A estação está de portas abertas – aliás de portas escancaradas. Estas portas, castanhas, de madeira, compostas por pequenos envidraçados quadrados, de alto a baixo, deixam ver o interior, onde um graffiti preto quase que preenche uma das paredes. Duas enormes roldanas, presas à parede e ao chão, seguram os grossos cabos de aço e o teleférico gigante.
O edifício, robusto, mas velho e dilapidado está vazio. Quatro ou cinco metros ao lado, vê-se um hotel. Na fachada, onde antes existia uma janela, está agora um bloco de cimento a tapar o espaço.
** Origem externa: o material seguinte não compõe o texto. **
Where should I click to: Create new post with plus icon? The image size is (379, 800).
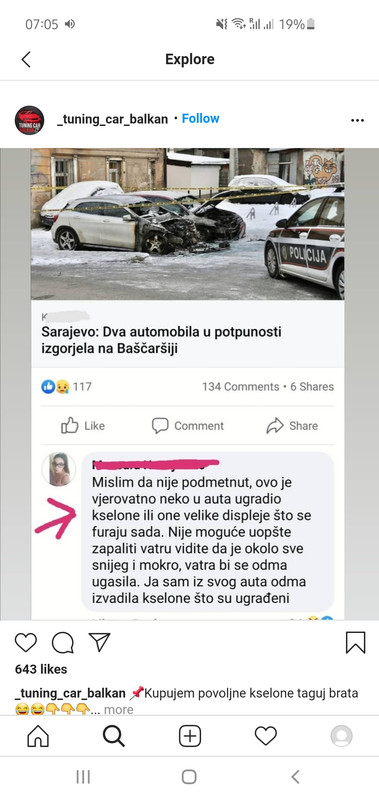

Na pequena esplanada do hotel, uma mulher – presumo que fosse a proprietária – toma notas num minúsculo bloco de papel. Não vejo hóspedes a entrar ou sair.
Enquanto observo um outro teleférico repousado perto do chão, que antes viajava para o lado oposto do vale, e que parecia ascender de forma vertical, sou abordado pelo outro único turista que por ali passa nesta tarde quente do Verão georgiano.
Um homem, alemão, de 50 e poucos anos viaja com a filha e pergunta-me – ainda que antes de fazer a pergunta tenha poucas dúvidas sobre qual será a minha resposta. “Os teleféricos estão a funcionar?”
Respondo-lhe, sem hesitação, mas desalento:” – Já não. As operações foram suspensas ou canceladas”. O alemão despede-se, depois de me ter oferecido boleia até Tbilisi, e eu prossigo a minha observação serena dos teleféricos e da estação.
Em Zestafoni, havia conhecido um casal de suíços, de Basileia, que tinha estado em Chiatura no dia anterior e que ficou frustrado por não ter tido a possibilidade de arriscar a vida nestes defuntos teleféricos.
Já antes de ter visitado Chiatura, havia lido que não era já permitido aos visitantes estrangeiros utilizar os “caixões” porque insegurança do sistema. Os cidadãos locais, no entanto, poderiam continuar a utilizá-los.
Todavia, nas últimas semanas toda a actividade destes meios de transporte havia sido suspensa. Acredito que a suspensão ou cancelamento tenha sido motivada por motivos de segurança – antes que o apelido “caixão” se transformasse, de facto, numa fatalidade literal.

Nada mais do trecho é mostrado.